GameStop Q2 Earnings Call: A Shift from Physical to Digital?
GameStop is about to drop its Q2 2021 financial report today at 5:00 PM EDT. To enter the live webcast, you can enter your form data here. In the meantime, let’s take an overview of what we can expect from the video gaming retail chain that has triggered so much controversy and multiple congressional hearings.
How Much Did GameStop Short-Sellers Lose?
When The Tokenist reported on GameStop’s short squeeze in January, the Reddit WSB army trapped short-sellers in a tight clinch. Wall Street hedge funds had already lost $1.6 billion, on top of $3.3 billion from the previous year.
According to S3 Partners research firm, July’s cumulative short-selling loss accounted for $6.3 billion. This may seem a lot, but it is a recovery compared to June’s loss of $7.3 billion. Accordingly, GME’s downward price trajectory from June to August was accompanied by a decrease in outstanding shorted stocks but still remains relatively high at about 10%.
Overall, the presently estimated short interest percentage of free float remains at 12.5% accounting for 7.71 million shares. Moreover, GME’s 200-day moving average is 40% below its current price range of nearly $200, indicating that the battle between WSB retail traders and institutional short-sellers is far from over.

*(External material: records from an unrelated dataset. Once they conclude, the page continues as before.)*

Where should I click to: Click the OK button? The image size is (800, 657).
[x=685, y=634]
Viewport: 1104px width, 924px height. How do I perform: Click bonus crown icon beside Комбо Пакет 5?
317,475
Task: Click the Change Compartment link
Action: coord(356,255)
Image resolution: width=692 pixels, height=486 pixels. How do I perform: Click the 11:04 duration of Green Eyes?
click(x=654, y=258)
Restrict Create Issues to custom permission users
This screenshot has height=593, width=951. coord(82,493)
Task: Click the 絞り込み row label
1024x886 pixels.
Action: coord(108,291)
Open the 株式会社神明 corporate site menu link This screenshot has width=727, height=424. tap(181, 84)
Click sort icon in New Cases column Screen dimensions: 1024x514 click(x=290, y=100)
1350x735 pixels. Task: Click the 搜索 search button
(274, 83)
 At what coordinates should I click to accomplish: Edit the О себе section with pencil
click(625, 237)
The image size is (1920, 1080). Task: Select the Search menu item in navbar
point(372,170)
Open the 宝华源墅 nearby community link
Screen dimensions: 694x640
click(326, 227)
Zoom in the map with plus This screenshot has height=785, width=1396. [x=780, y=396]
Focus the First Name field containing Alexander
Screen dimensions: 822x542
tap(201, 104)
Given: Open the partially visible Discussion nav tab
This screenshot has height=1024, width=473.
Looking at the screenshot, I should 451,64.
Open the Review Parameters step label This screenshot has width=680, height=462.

Is GameStop Really a Meme Stock?
When the GME short squeeze saga began, it became common among financial analysts to refer to it as a meme stock. This moniker implies that GameStop is running on fumes generated by retail investors who don’t want to let it go for reasons of nostalgia. However, do financial facts bear this out?
In June, we reported that GameStop generated $1.28 billion in revenue for Q1 2021. Its net sales increased by 25% compared to the same period of 2020. More importantly, GameStop managed to reduce its operating losses significantly by 164% – down from $108 million in Q1 2020 to $40.8 million in Q1 2021.
The last earnings call reported that, on May 1, GameStop held $770.8 million in cash and restricted cash. This was another sound indicator as it showed a 32% increase in cash from last year. Likewise, GameStop’s short-term debt decreased by 757%, from $417.2 million in May 2020 to $48.1 million in May 2021. Its total liabilities decreased by 24.7%, to $1.2 billion as of Q1 2021 earnings call.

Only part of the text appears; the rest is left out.